:: WHAT IS REQUIRED ::
Repeat the full listing, word for word.

[Opening DATA SHOWN section]

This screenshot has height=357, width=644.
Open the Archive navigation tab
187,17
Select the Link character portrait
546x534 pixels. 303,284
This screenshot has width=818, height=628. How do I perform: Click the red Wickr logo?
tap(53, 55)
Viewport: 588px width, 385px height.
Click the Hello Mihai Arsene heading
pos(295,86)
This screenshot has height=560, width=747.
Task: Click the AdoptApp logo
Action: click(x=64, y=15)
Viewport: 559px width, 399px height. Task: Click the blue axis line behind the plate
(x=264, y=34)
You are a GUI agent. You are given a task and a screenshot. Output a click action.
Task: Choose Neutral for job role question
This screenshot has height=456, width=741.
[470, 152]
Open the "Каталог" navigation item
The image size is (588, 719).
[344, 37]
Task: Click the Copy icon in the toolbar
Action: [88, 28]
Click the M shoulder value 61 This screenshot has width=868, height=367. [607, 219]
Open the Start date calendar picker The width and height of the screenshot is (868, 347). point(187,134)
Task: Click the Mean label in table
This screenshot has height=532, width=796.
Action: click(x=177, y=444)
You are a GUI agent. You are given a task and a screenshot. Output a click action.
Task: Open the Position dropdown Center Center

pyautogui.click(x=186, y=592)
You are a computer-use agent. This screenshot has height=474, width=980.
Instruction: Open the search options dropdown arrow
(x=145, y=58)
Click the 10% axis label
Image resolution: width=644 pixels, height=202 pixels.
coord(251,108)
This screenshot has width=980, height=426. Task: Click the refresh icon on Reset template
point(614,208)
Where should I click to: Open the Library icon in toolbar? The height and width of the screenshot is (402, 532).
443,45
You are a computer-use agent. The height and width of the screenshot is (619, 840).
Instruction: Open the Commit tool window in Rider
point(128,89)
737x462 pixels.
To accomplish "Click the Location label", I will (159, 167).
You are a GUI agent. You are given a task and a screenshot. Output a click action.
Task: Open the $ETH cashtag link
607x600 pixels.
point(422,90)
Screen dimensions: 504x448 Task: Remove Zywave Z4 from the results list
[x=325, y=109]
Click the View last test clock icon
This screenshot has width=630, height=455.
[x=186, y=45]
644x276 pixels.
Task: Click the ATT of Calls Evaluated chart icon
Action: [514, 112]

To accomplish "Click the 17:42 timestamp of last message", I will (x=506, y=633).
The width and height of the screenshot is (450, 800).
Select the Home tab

[Closing DATA SHOWN section]

:: TASK RESULT ::
This screenshot has height=357, width=644.
Open the Archive navigation tab
187,17
Select the Link character portrait
546x534 pixels. 303,284
This screenshot has width=818, height=628. How do I perform: Click the red Wickr logo?
tap(53, 55)
Viewport: 588px width, 385px height.
Click the Hello Mihai Arsene heading
pos(295,86)
This screenshot has height=560, width=747.
Task: Click the AdoptApp logo
Action: click(x=64, y=15)
Viewport: 559px width, 399px height. Task: Click the blue axis line behind the plate
(x=264, y=34)
You are a GUI agent. You are given a task and a screenshot. Output a click action.
Task: Choose Neutral for job role question
This screenshot has height=456, width=741.
[470, 152]
Open the "Каталог" navigation item
The image size is (588, 719).
[344, 37]
Task: Click the Copy icon in the toolbar
Action: [88, 28]
Click the M shoulder value 61 This screenshot has width=868, height=367. [607, 219]
Open the Start date calendar picker The width and height of the screenshot is (868, 347). point(187,134)
Task: Click the Mean label in table
This screenshot has height=532, width=796.
Action: click(x=177, y=444)
You are a GUI agent. You are given a task and a screenshot. Output a click action.
Task: Open the Position dropdown Center Center

pyautogui.click(x=186, y=592)
You are a computer-use agent. This screenshot has height=474, width=980.
Instruction: Open the search options dropdown arrow
(x=145, y=58)
Click the 10% axis label
Image resolution: width=644 pixels, height=202 pixels.
coord(251,108)
This screenshot has width=980, height=426. Task: Click the refresh icon on Reset template
point(614,208)
Where should I click to: Open the Library icon in toolbar? The height and width of the screenshot is (402, 532).
443,45
You are a computer-use agent. The height and width of the screenshot is (619, 840).
Instruction: Open the Commit tool window in Rider
point(128,89)
737x462 pixels.
To accomplish "Click the Location label", I will (159, 167).
You are a GUI agent. You are given a task and a screenshot. Output a click action.
Task: Open the $ETH cashtag link
607x600 pixels.
point(422,90)
Screen dimensions: 504x448 Task: Remove Zywave Z4 from the results list
[x=325, y=109]
Click the View last test clock icon
This screenshot has width=630, height=455.
[x=186, y=45]
644x276 pixels.
Task: Click the ATT of Calls Evaluated chart icon
Action: [514, 112]

To accomplish "Click the 17:42 timestamp of last message", I will (x=506, y=633).
The width and height of the screenshot is (450, 800).
Select the Home tab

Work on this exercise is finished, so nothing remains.